CTLA-4 blockade in combination with an agonist OX40-specific mAb synergizes to augment antitumor immunity through enhanced T-cell effector function, leading to increased survival in preclinical cancer models. We have shown previously that anti-OX40/anti-CTLA-4 combination therapy synergistically enhances the expression of Eomesodermin (Eomes) in CD8+ T cells. Eomes is a critical transcription factor for the differentiation and memory function of CD8+ T cells. We hypothesized that Eomes^hiCD8+ T cells were necessary for anti-OX40/anti-CTLA-4 immunotherapy efficacy and that further enhancement of this population would improve tumor-free survival. Indeed, CD8+ T cell-specific deletion of Eomes abrogated the efficacy of anti-OX40/anti-CTLA-4 therapy.

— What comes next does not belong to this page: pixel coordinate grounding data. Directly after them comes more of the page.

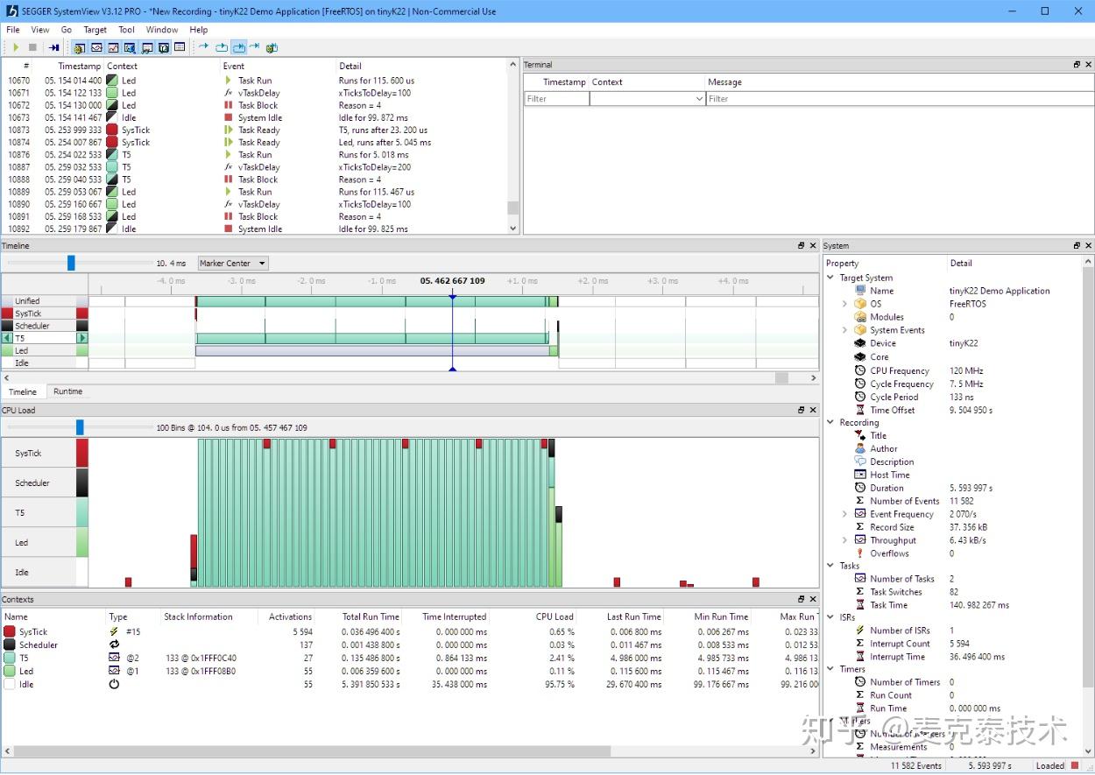This screenshot has height=775, width=1095.
Task: Open the Target menu
Action: coord(95,29)
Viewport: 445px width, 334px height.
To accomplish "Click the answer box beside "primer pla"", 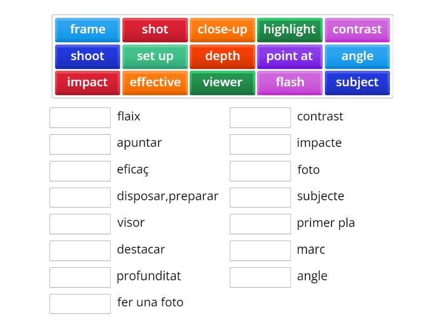I will pos(260,224).
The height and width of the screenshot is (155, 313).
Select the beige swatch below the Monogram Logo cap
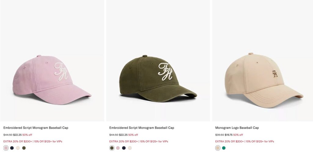[x=218, y=148]
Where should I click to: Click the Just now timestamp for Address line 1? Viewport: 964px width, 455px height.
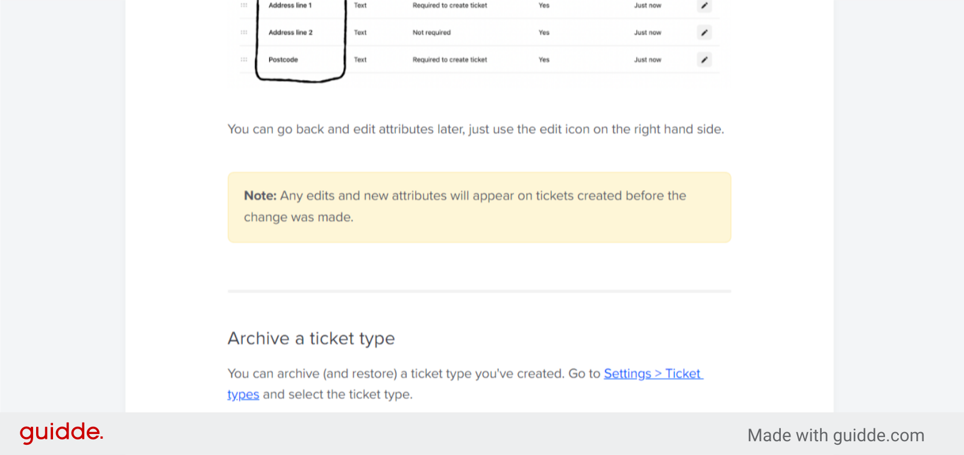[647, 5]
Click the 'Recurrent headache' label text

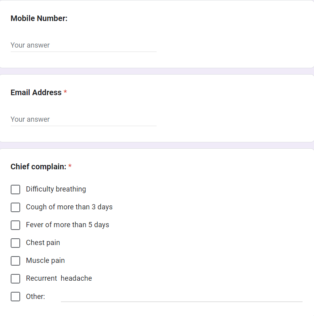(x=59, y=278)
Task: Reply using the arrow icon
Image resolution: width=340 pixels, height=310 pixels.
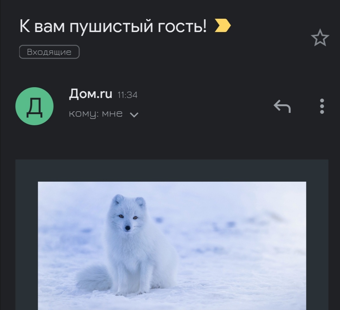Action: [x=282, y=106]
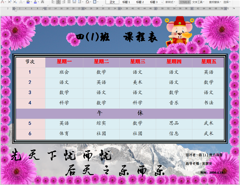Toggle the 文档助手 panel
The height and width of the screenshot is (185, 240).
coord(184,2)
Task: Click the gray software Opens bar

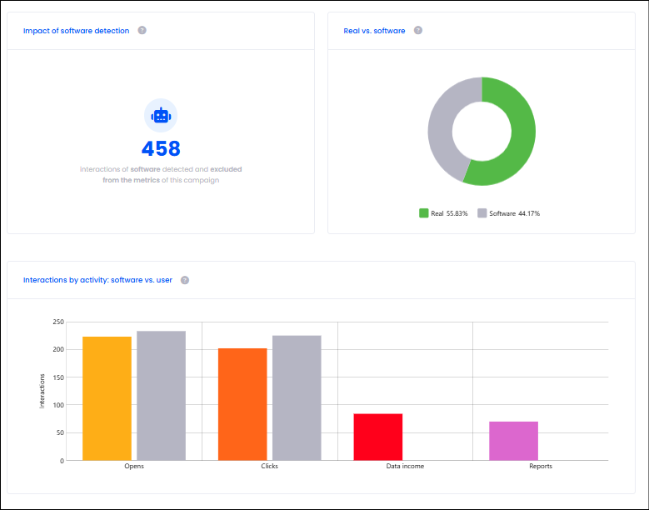Action: click(161, 395)
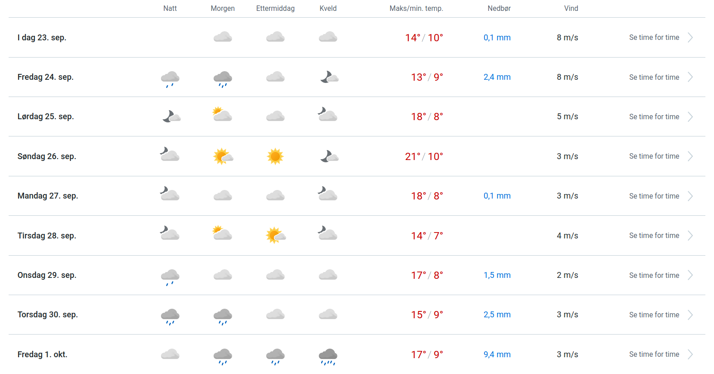Viewport: 714px width, 374px height.
Task: Open 'Se time for time' for Lørdag
Action: (654, 117)
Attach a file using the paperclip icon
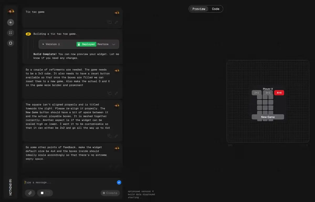 click(x=30, y=193)
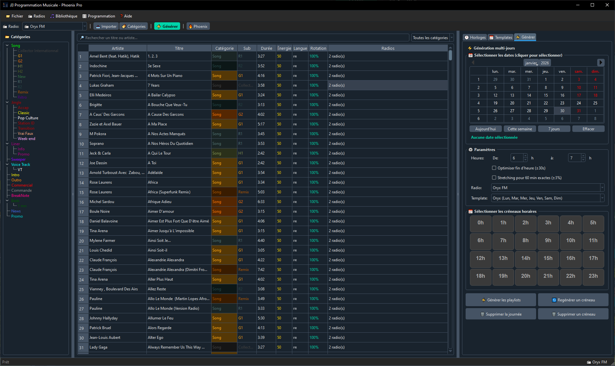This screenshot has height=366, width=615.
Task: Go to next month with calendar arrow
Action: coord(600,62)
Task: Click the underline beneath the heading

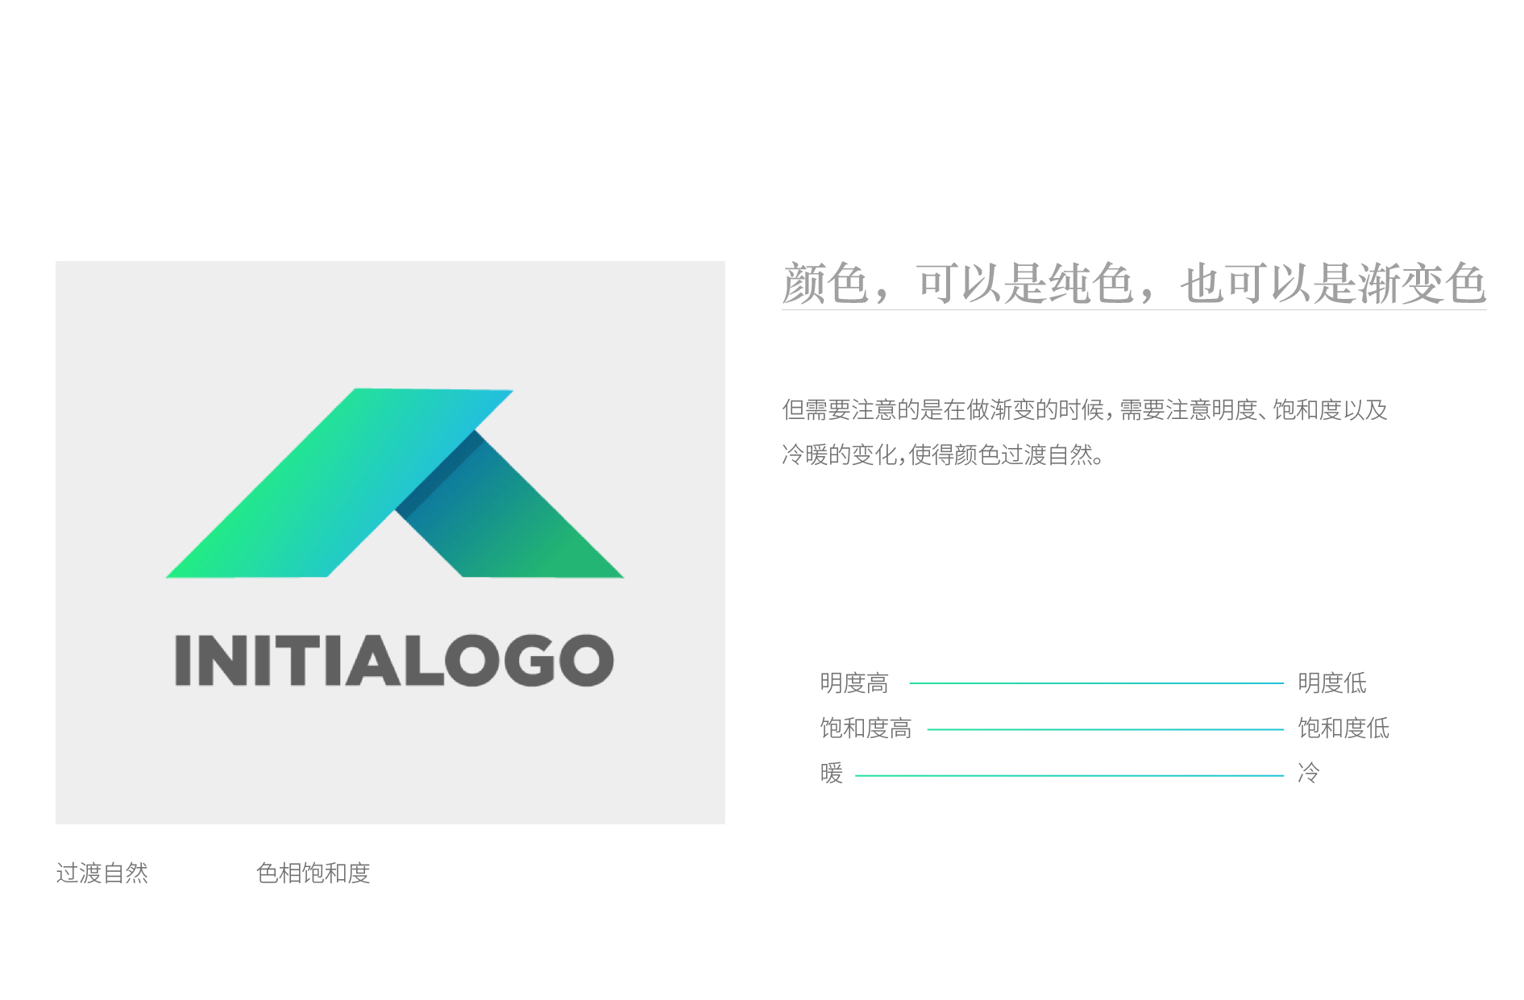Action: 1134,309
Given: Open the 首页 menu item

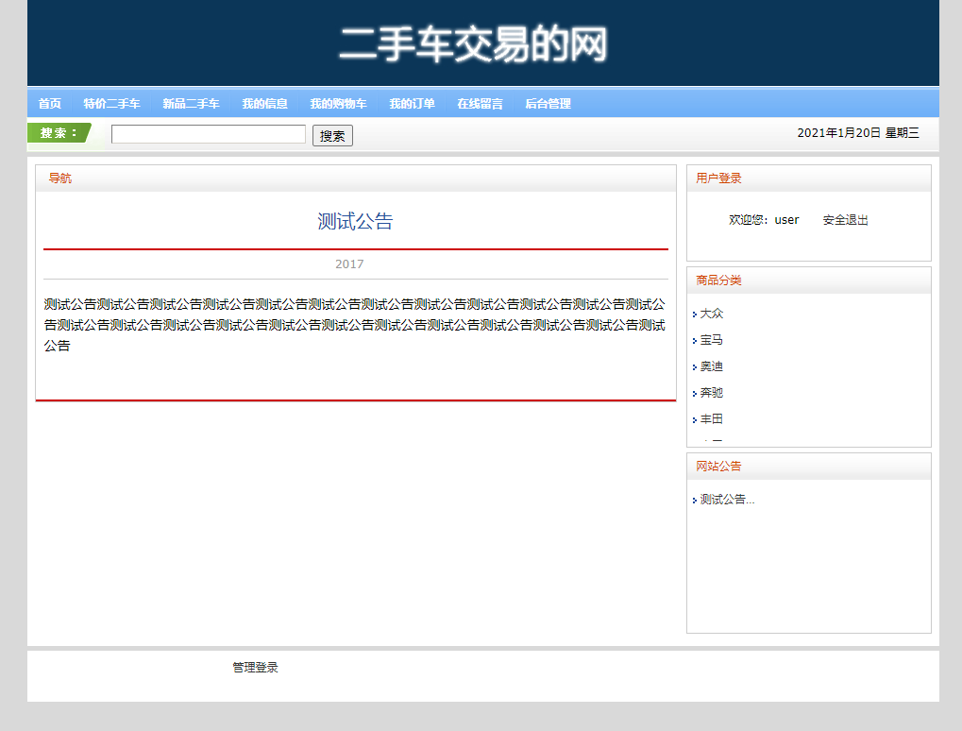Looking at the screenshot, I should pyautogui.click(x=49, y=104).
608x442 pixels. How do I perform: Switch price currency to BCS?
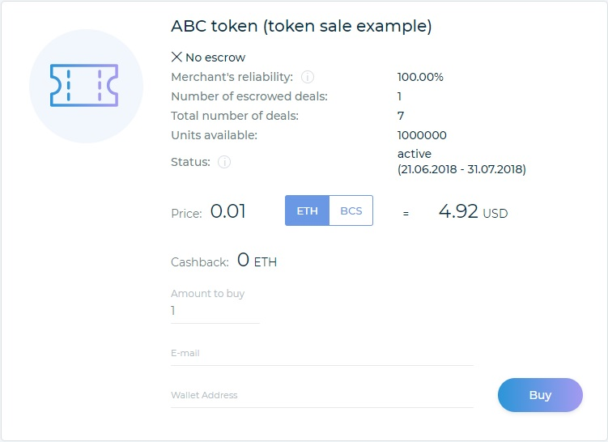point(351,211)
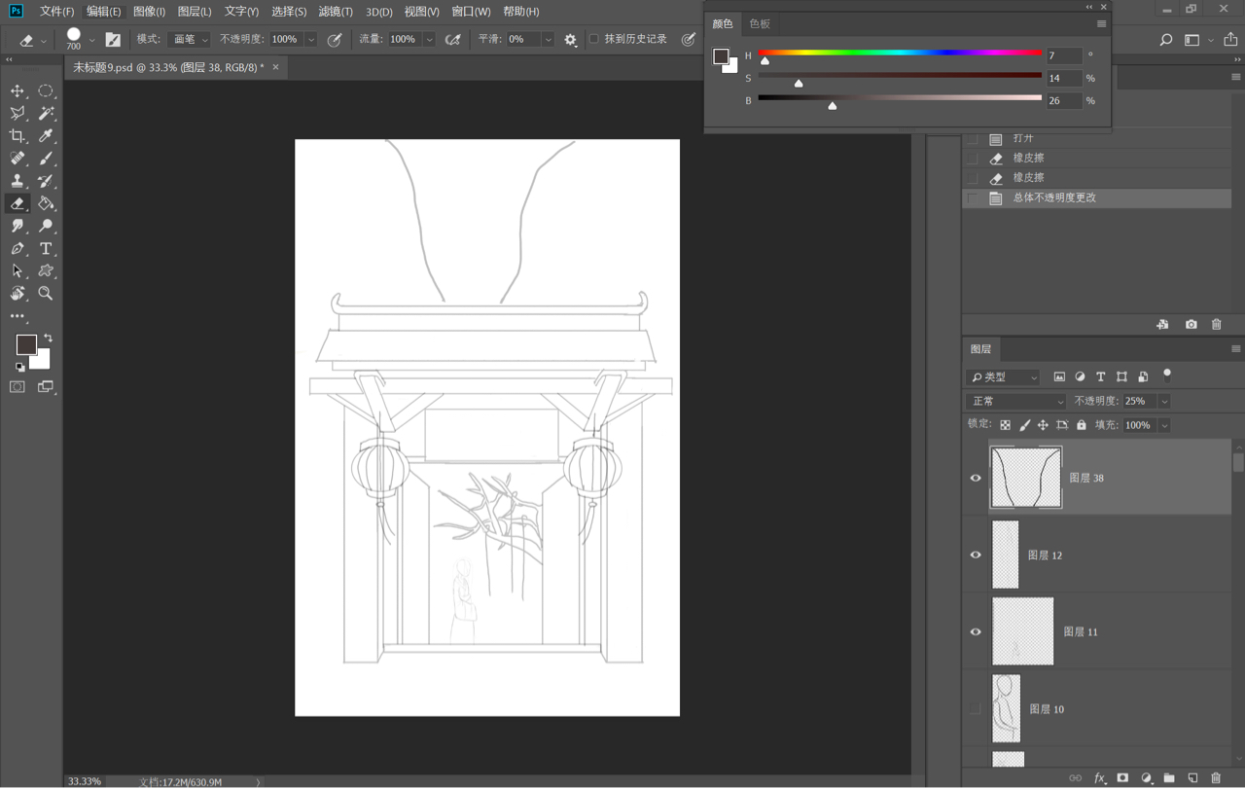Open the layer blend mode 正常 dropdown
Viewport: 1245px width, 788px height.
[x=1016, y=401]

We also found that anti-OX40/anti-CTLA-4-induced Eomes^hiCD8 T+ cells expressed lower levels of checkpoint receptors (PD1, Tim-3, and Lag-3) and higher levels of effector cytokines (IFNγ and TNFα) than their Eomes^lo counterparts. Eomes expression is negatively regulated in T cells through interleukin-2-inducible T-cell kinase (ITK) signaling. We investigated the impact of modulating ITK signaling with ibrutinib, an FDA-approved tyrosine kinase inhibitor, and found that anti-OX40/anti-CTLA-4/ibrutinib therapy further enhanced CD8+ T cell-specific Eomes expression, leading to enhanced tumor regression and improved survival, both of which were associated with increased T-cell effector function across multiple tumor models. Taken together, these data demonstrate the potential of anti-OX40/anti-CTLA-4/ibrutinib as a triple therapy to improve the efficacy of immunotherapy.